You can make the mixture ahead of time and add the pastry later once it’s cooled. This can be an easier way to get the pastry just right without it melting too quickly.
Autumnal Pie in a Pan
A hearty, autumnal pie, with squash, mushrooms, ale and puy lentils. Served in a pan for fun and less washing up!
- 4 Tbsp olive oil
- 420 g squash or pumpkin butternut squash, red kuri squash or pumpkin
- 3 jumbo mushrooms
- 1 onion
- 1 leek
- 2 cloves garlic
- 1 tsp fresh thyme leaves
- 1 Tbsp fresh rosemary leaves
- 1 Tbsp tomato pureè
- 3 Tbsp cornflour
- 250 ml ale we've used dark and pale, both work
- 250 g puy lentils I like the merchant brand but tinned would work
- 300 ml veg stock
- 1 tsp marmite
- 1 Tbsp soy sauce
- 1 tsp brown sugar
- 1 pinch chilli flakes optional
- 1 roll puff pastry
- salt and pepper to season
- 1 tsp oat milk or other plant based milk
Pre-heat the oven to 180°c then start by preparing the squash. Peel the skin and cut off the ends, then slice down the middle to reveal the seeds. Scrape the seeds out and discard. Cut the squash into chunky bite-size cubes, place onto a baking tray with 2 tablespoons olive oil and a sprinkle of salt and pepper.
Next, peel the mushrooms if the skin is dirty then cut into bite-size pieces, baring in mind they will shrink in the oven. Add to the baking tray with the squash and give it a good mix - rub the oil in with your hands to make sure the veg is well coated. Then pop in the oven for 30 minutes. Whilst that cooks away in the oven you can move on to prepping the rest of the filling.
Peel and roughly chop the onion and garlic. Trim the ends of the leek and discard along with the outside layer of skin, then slice into half moons.
Heat 2 tablespoons of olive oil in an oven proof saucepan (i.e. no plastic), when hot add the onions and a pinch of salt and cook for 5 minutes, stirring occasionally, until they soften. Add in the leeks, garlic and herbs, stir and cook for another 5 minutes. When they have begun to caramelise, add in the tomato pureè and stir through.
Next add in the cornflour and give it a good mix. Then slowly stir in the ale and cook the mixture until the liquid reduces by half. Stir occasionally whilst you make up the veg stock.
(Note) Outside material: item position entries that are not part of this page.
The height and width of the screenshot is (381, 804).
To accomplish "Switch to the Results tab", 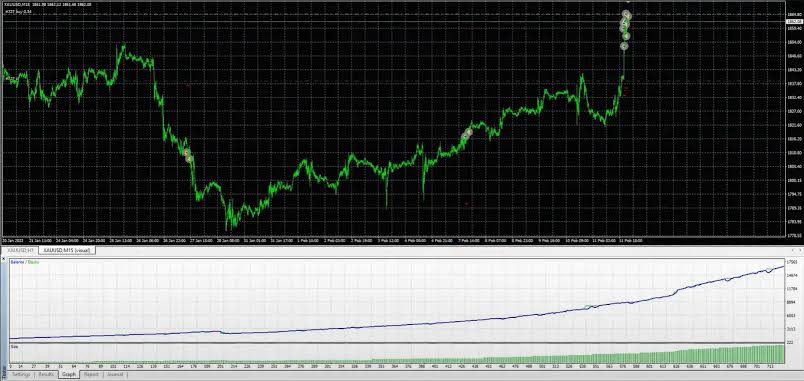I will pyautogui.click(x=46, y=375).
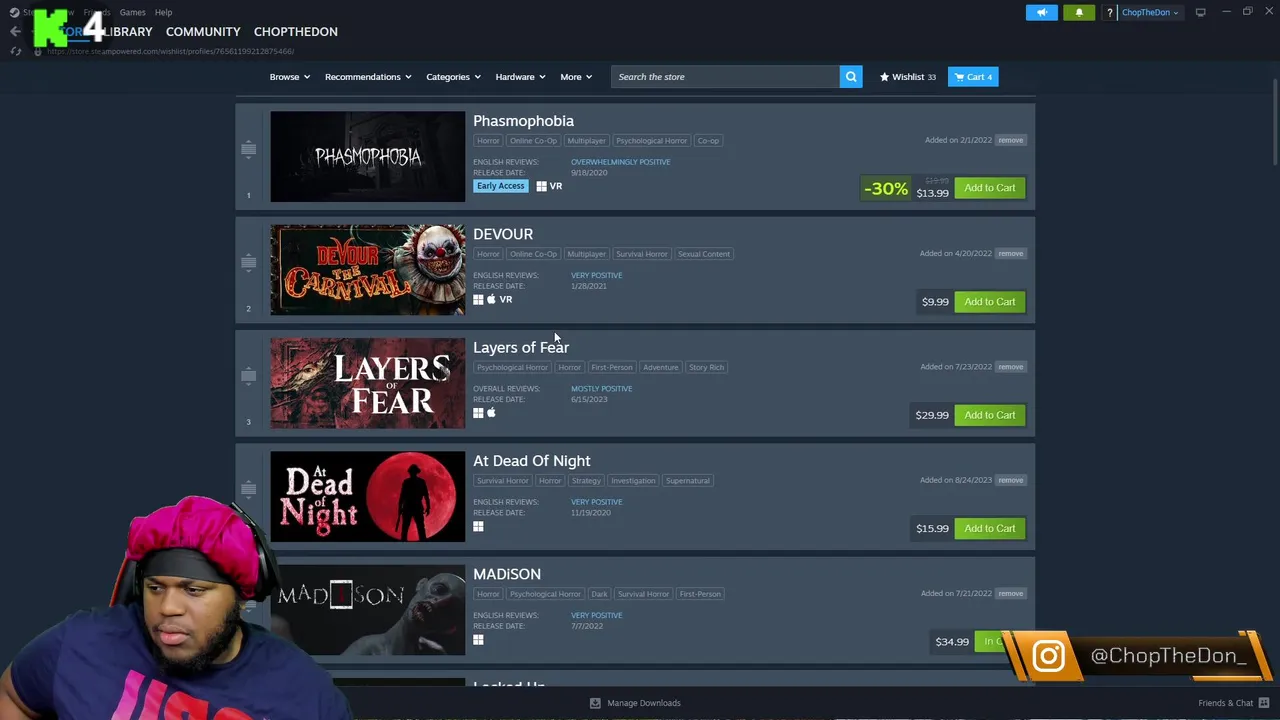This screenshot has height=720, width=1280.
Task: Expand the Browse dropdown
Action: [290, 77]
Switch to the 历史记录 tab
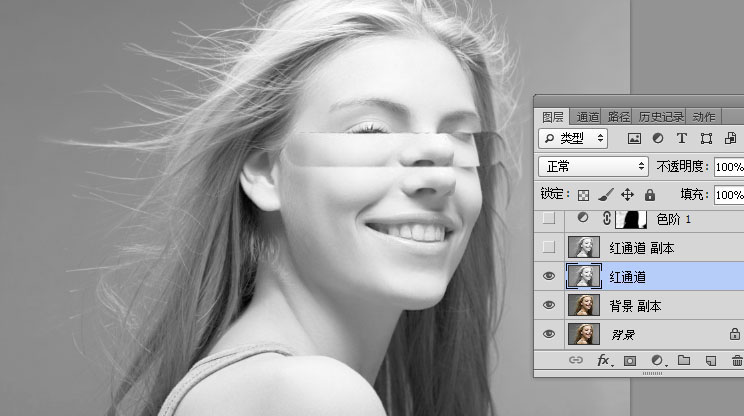This screenshot has height=416, width=744. [x=661, y=117]
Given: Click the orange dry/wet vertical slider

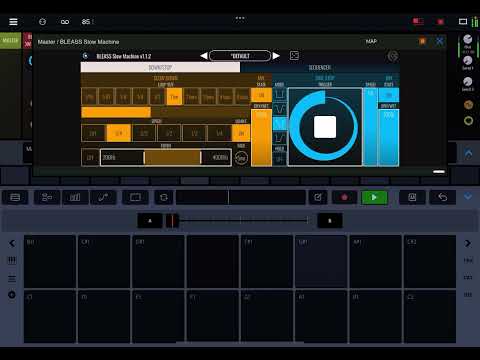Looking at the screenshot, I should pyautogui.click(x=261, y=138).
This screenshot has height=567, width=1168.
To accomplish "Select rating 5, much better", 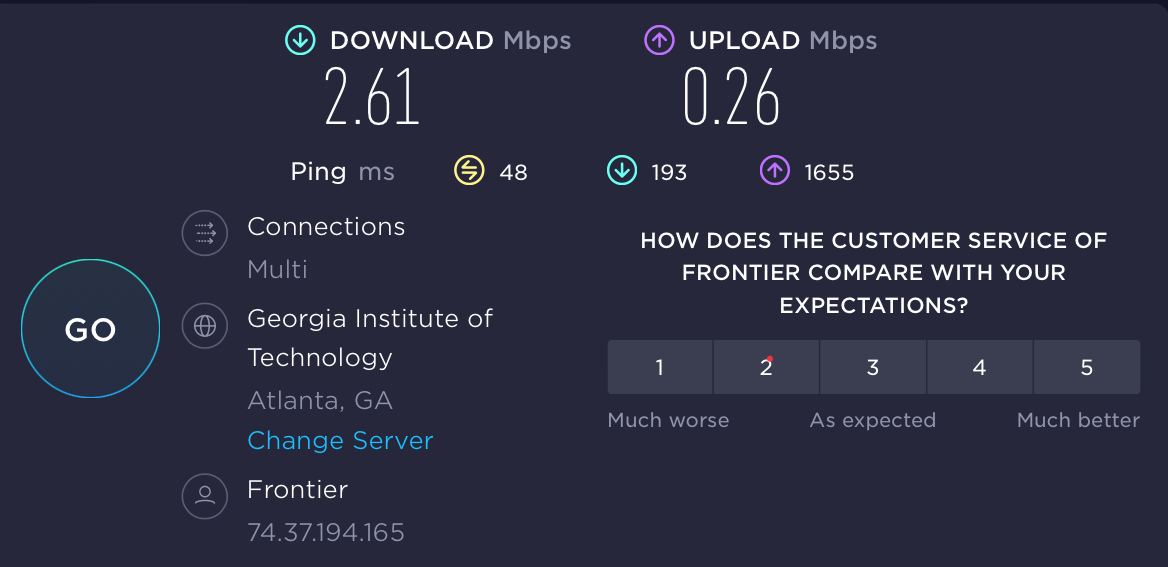I will [1087, 367].
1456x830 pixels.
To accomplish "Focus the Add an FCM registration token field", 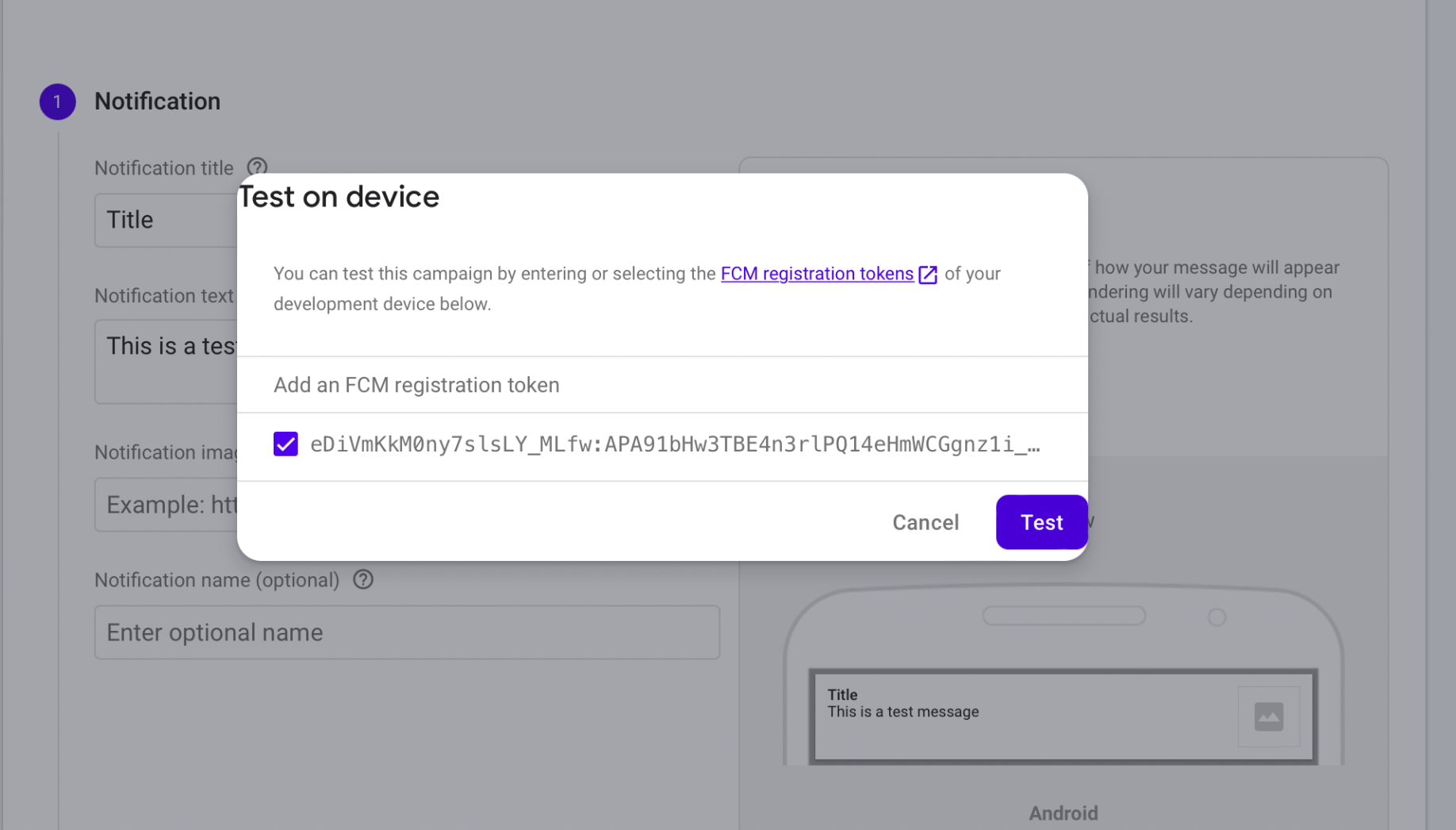I will (x=662, y=385).
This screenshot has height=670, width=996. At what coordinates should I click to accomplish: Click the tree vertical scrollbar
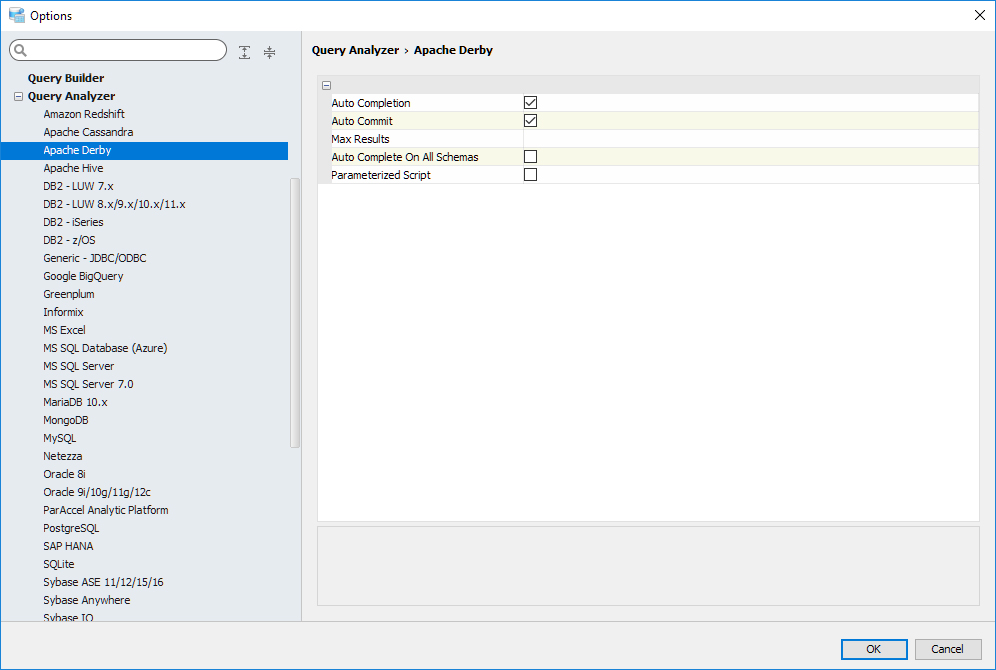[x=295, y=312]
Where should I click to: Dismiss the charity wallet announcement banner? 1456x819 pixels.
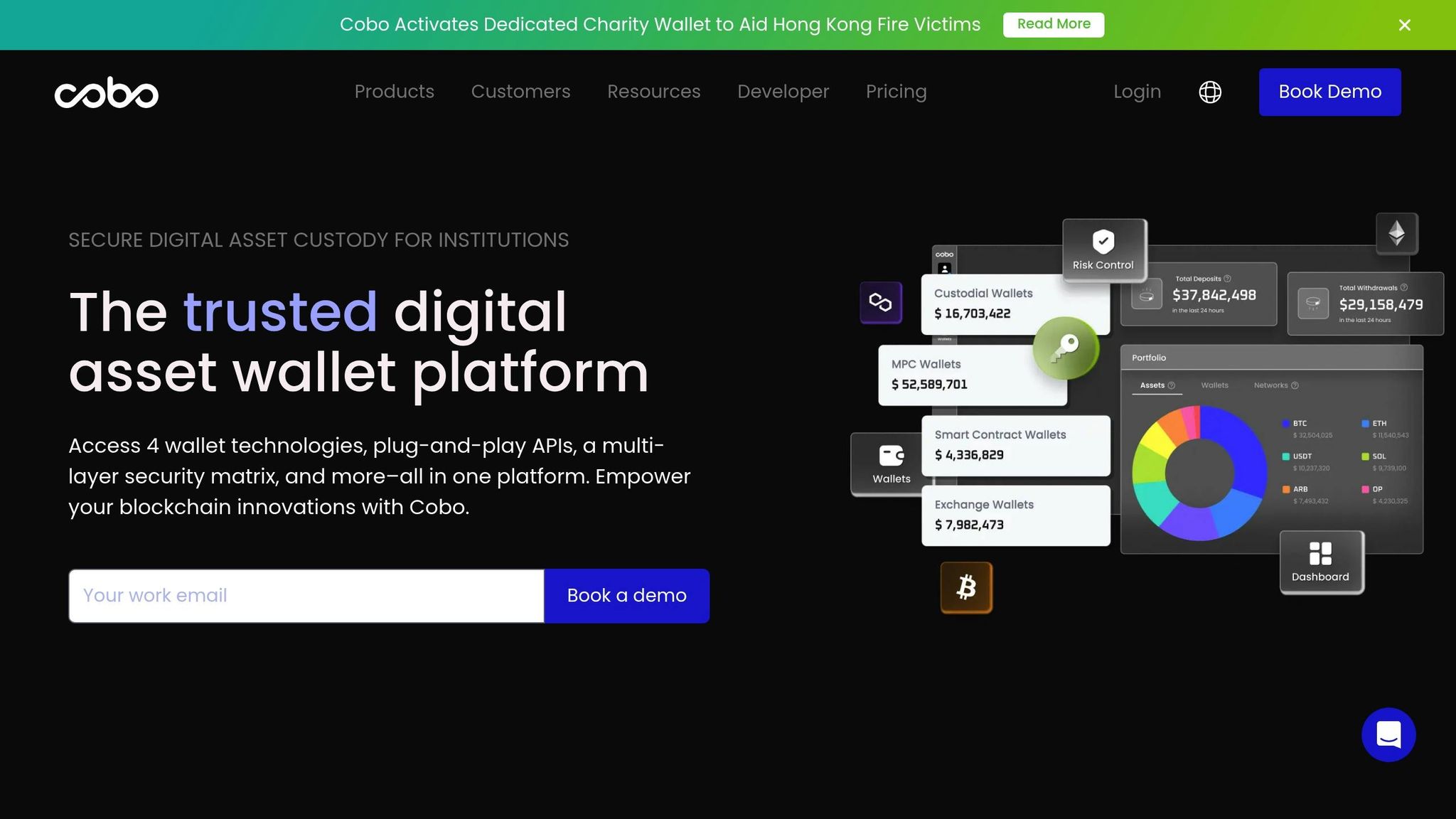[x=1404, y=25]
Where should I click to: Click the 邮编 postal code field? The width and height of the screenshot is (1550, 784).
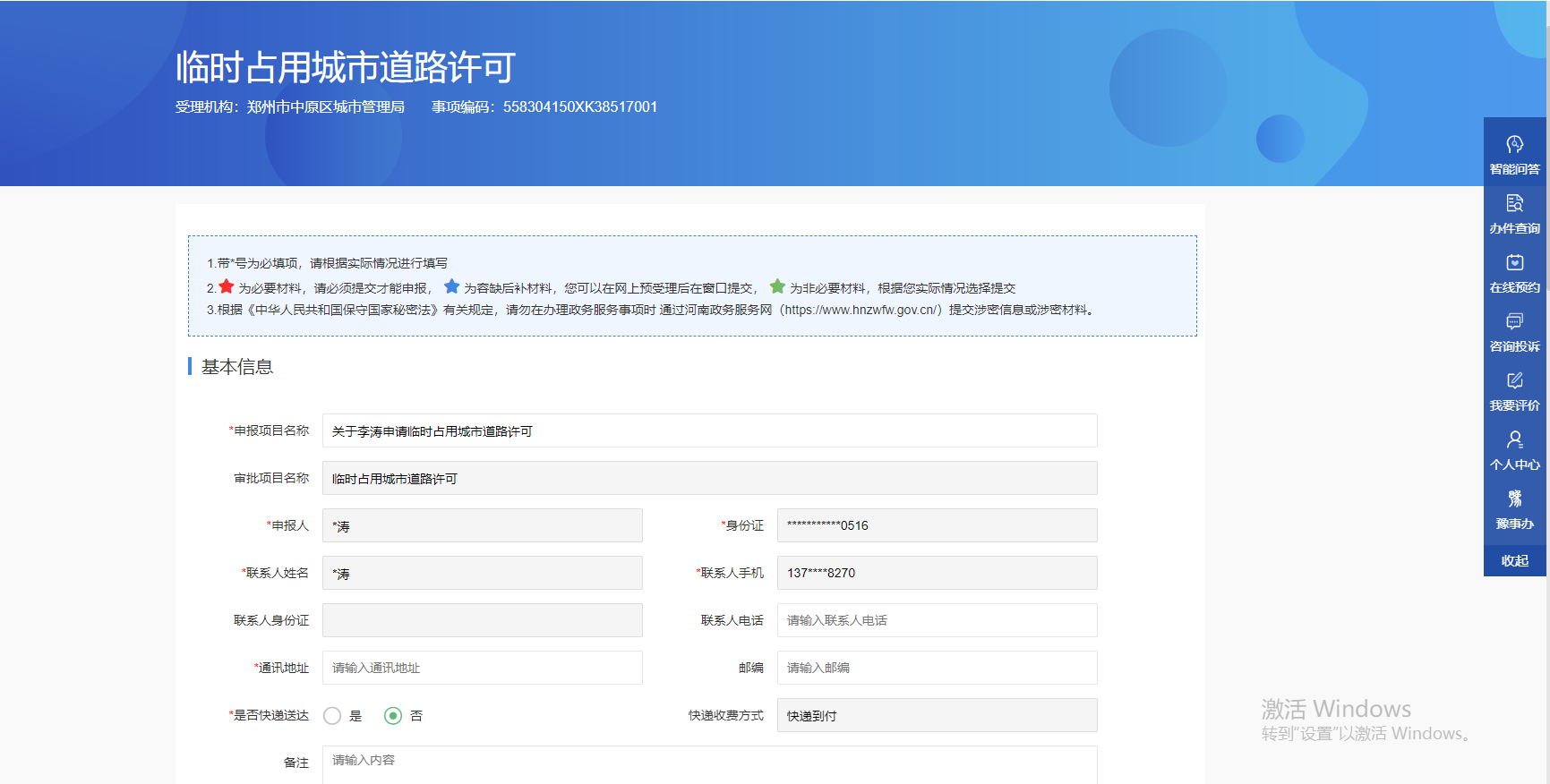937,668

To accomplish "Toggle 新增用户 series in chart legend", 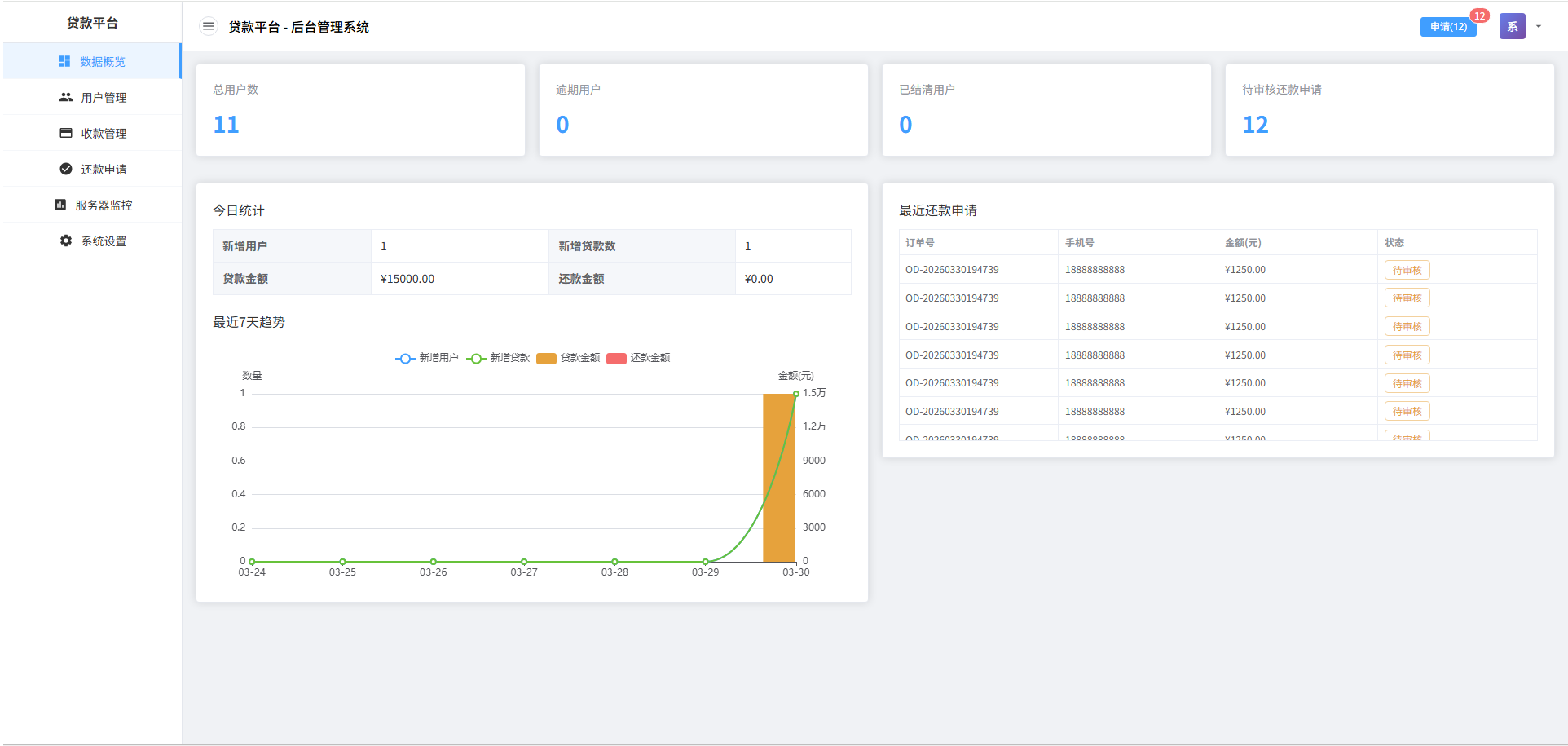I will (427, 358).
Add the lentils to the pan along with the veg stock, marmite, soy sauce, sugar and chilli flakes. Hopefully by now the squash and mushrooms are about ready. (If you're super speedy and you've got time to kill, you can turn the heat down to the lowest setting until the timer goes off!) Once the squash is well... squashy, add to the pan along with the mushrooms and give it a good stir. Turn the heat up slightly and cook the filling until it reduces and thickens to a gravy like consistency. Taste and season with salt and pepper.
Take the pastry out of the fridge to come to room temperature. Then take the pan off the heat and measure the pastry to fit the pan. You'll probably need to trim the edges to make it circular and you don't want excess pastry hanging over as it may burn. You can use any excess pastry to decorate the top! With the tip of a knife, make a few air holes in the middle of the pastry. Brush with a little oat milk then turn the oven up to 200°c, pop it in to cook for around 20-25 mins or until golden and crisp. Don't forget the handle of the pan will stay hot for ages! Leave to cool for 5 minutes before serving.